# mystery... what kind of finish mower is this?



## Dan_Newberry (Aug 10, 2015)

I got this finish mower when I bought a 1948 8n Ford tractor... I can't figure out what kind it is. I've searched the images on google image... just can't find anything like it.

Note particularly how the top link support is made. It has a rail connecting the two support arms, rather than having those arms join at the top as most 3 point mowers have.

Someone said it looks like a John Deere deck welded to some other kind of frame. That may be... but I can't figure out what kind of frame it is.

Any help appreciated. 





Dan


----------



## Hoodoo Valley (Nov 14, 2006)

Welcome to the forum Dan! Don't know but it looks wicked tough!


----------



## Thomas (Nov 1, 2006)

Welcome to TF.
Is that some sort of ID tag on gear housing?


----------



## Dan_Newberry (Aug 10, 2015)

Thomas, yes, it's an ID tag. I googled the numbers from it, and it refers to the gear box only, but that box was used on Land Pride decks apparently. I tried to find a Land Pride mower that had that same structure (looking at pics on the 'net)... but have found nothing yet.

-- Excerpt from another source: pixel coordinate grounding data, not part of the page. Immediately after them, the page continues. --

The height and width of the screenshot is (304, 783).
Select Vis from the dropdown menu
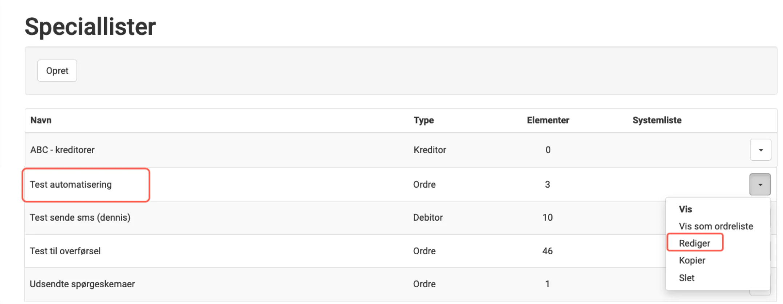point(685,209)

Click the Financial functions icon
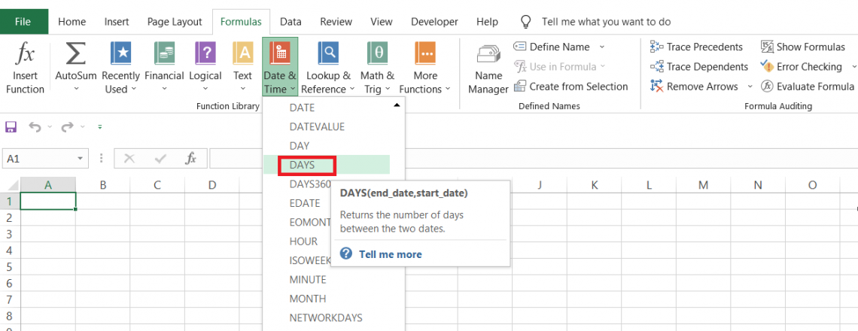click(164, 54)
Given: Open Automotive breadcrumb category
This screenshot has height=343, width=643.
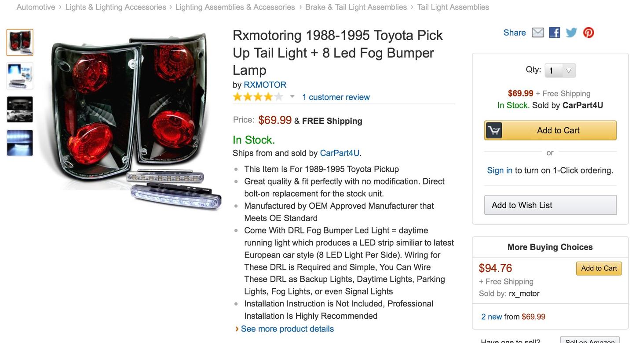Looking at the screenshot, I should tap(36, 7).
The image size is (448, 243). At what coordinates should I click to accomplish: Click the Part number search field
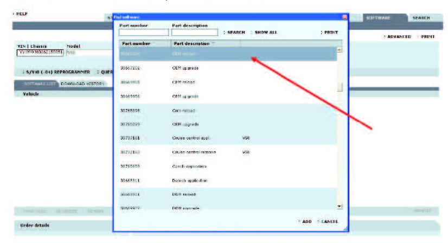[x=144, y=33]
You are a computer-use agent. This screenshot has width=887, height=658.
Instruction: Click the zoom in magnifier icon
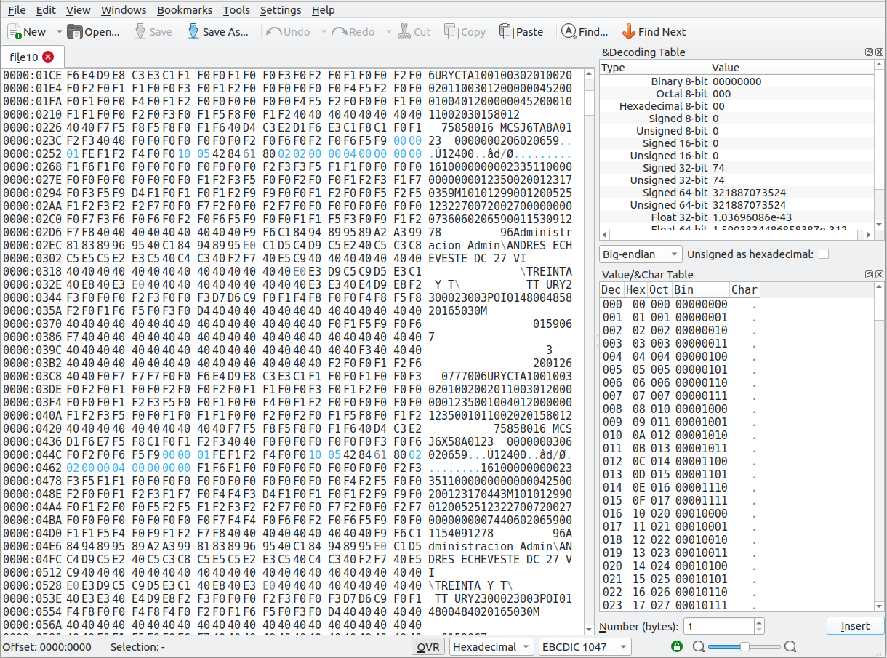tap(790, 646)
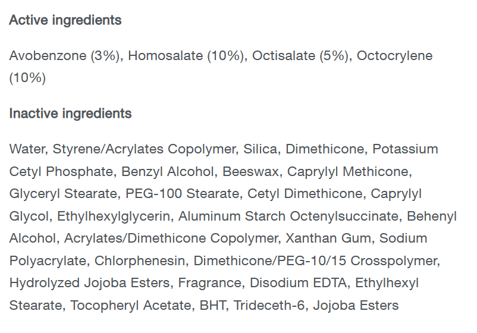The image size is (477, 333).
Task: Click the Inactive ingredients heading
Action: (x=70, y=114)
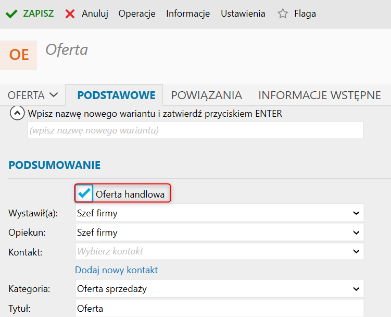
Task: Click the new variant name input field
Action: [x=195, y=130]
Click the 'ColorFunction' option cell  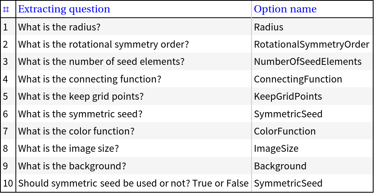285,131
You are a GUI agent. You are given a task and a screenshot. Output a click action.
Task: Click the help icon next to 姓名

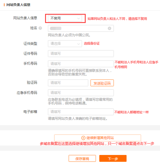pos(40,28)
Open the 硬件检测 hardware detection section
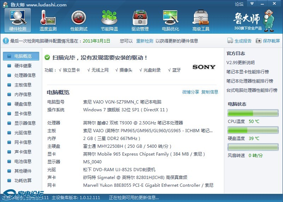Viewport: 283px width, 202px height. (17, 20)
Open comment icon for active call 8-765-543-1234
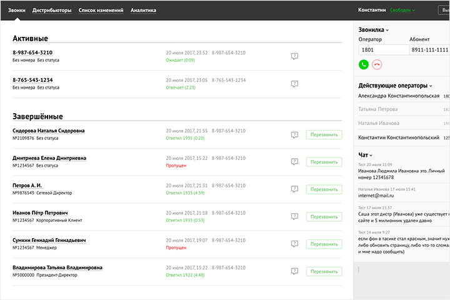This screenshot has width=450, height=300. (294, 84)
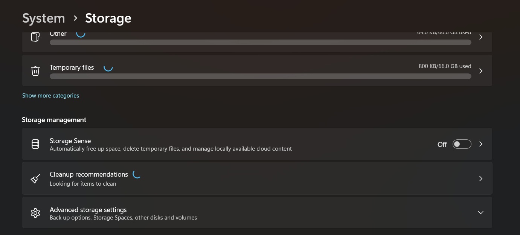Enable automatic space cleanup via Storage Sense switch
The width and height of the screenshot is (520, 235).
coord(462,144)
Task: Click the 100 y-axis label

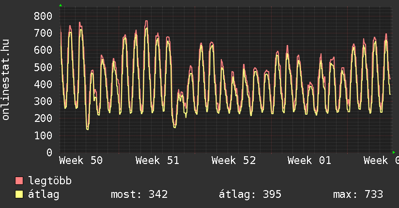Action: click(x=43, y=135)
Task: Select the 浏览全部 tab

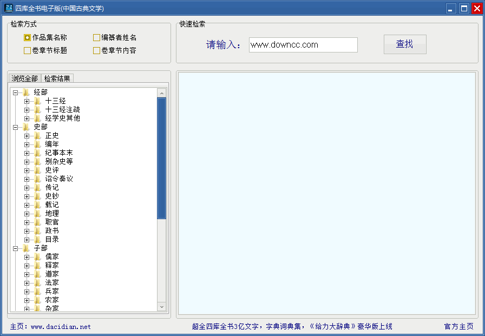Action: pyautogui.click(x=25, y=77)
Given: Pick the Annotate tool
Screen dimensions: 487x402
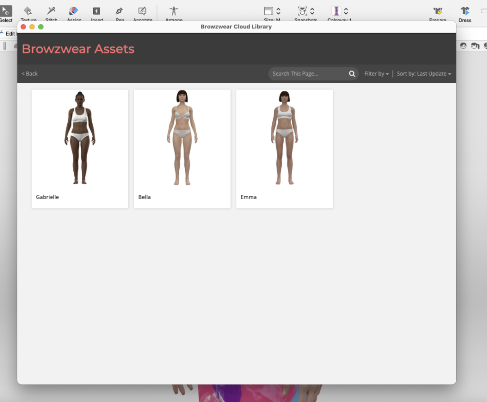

Thanks for the warm welcome guys, it's good to be here. I own 2 8n's... a 1951 (or 52 maybe), and a recently bought 1948. I'm hooked I think.  

Dan


----------



## fatjay (Dec 6, 2013)

I'm going to go with "home made". Looks like someone took a standard belly mount off mid pto mower, built a frame for it, so it could mount to a 3pt.

Which has me thinking, I have 2 mower decks like that, I could put something together for my ferguson.


----------



## film495 (Nov 1, 2013)

the shape of it is strangely familiar to a belly mower


----------



## Dan_Newberry (Aug 10, 2015)

*more info...*

we went over the unit today, carefully examining the welds and the paint. It's never been re-painted, and the color is evenly faded and weathered on both the deck and the frame... there are no holes or brackets on the deck that would indicate it had ever been part of a lawn mower. 

I should have taken a picture of the blades... maybe I will when we go back out to the farm (where the unit is sitting)... the blades are not like normal lawn mower blades... they're more like the gator type blades that have the deep sharpened notches... I guess someone probably updated those blades.

Whatever it is, it's not pieced together I don't believe. It's a dedicated purpose built something or 'nother... :/


----------



## film495 (Nov 1, 2013)

you might be able to find out what decks they put that gearbox on if you have the #'s off it. possibly search some parts sites to find the gearbox and maybe you'll stuble onto the deck?


----------



## Dan_Newberry (Aug 10, 2015)

film495... I appreciate the suggestion. One of the numbers on the gear box turned up a thread that referenced a Land Pride mowing deck. So maybe that's a clue.


----------



## Thomas (Nov 1, 2006)

What the deck cut...42".46",48"


----------



## Dan_Newberry (Aug 10, 2015)

*It works. *

seems to be a 60 inch deck as best I can tell... but as far as cut, maybe closer to 48

And it's working.  I don't know if it's a bush hog or a finish mower... but I will say this--it buzzed through field grass more than knee high, chewed it up and left a well mowed path behind it. We took it through several passes... it cuts very high grass down to a practically manicured finish.

Whatever this thing is... I LIKE IT! 

Let's just hope it doesn't break because I still don't know who made it.


----------



## RC Wells (Dec 26, 2008)

What you have is a Land Pride finish mower. The company still manufacturers similar products, and parts are available through them.

Most of their products are sold through dealers and agricultural outlets. Good products.

You can reach them at landpride.com

Randy


----------



## country Gent (Jul 22, 2010)

Give RC Wells a "ATTABOY" Looks like it would be a "Grooming Mower" on Landpride.com


----------



## Dan_Newberry (Aug 10, 2015)

okay, I appreciate the input.  thank you very much. 

Dan


----------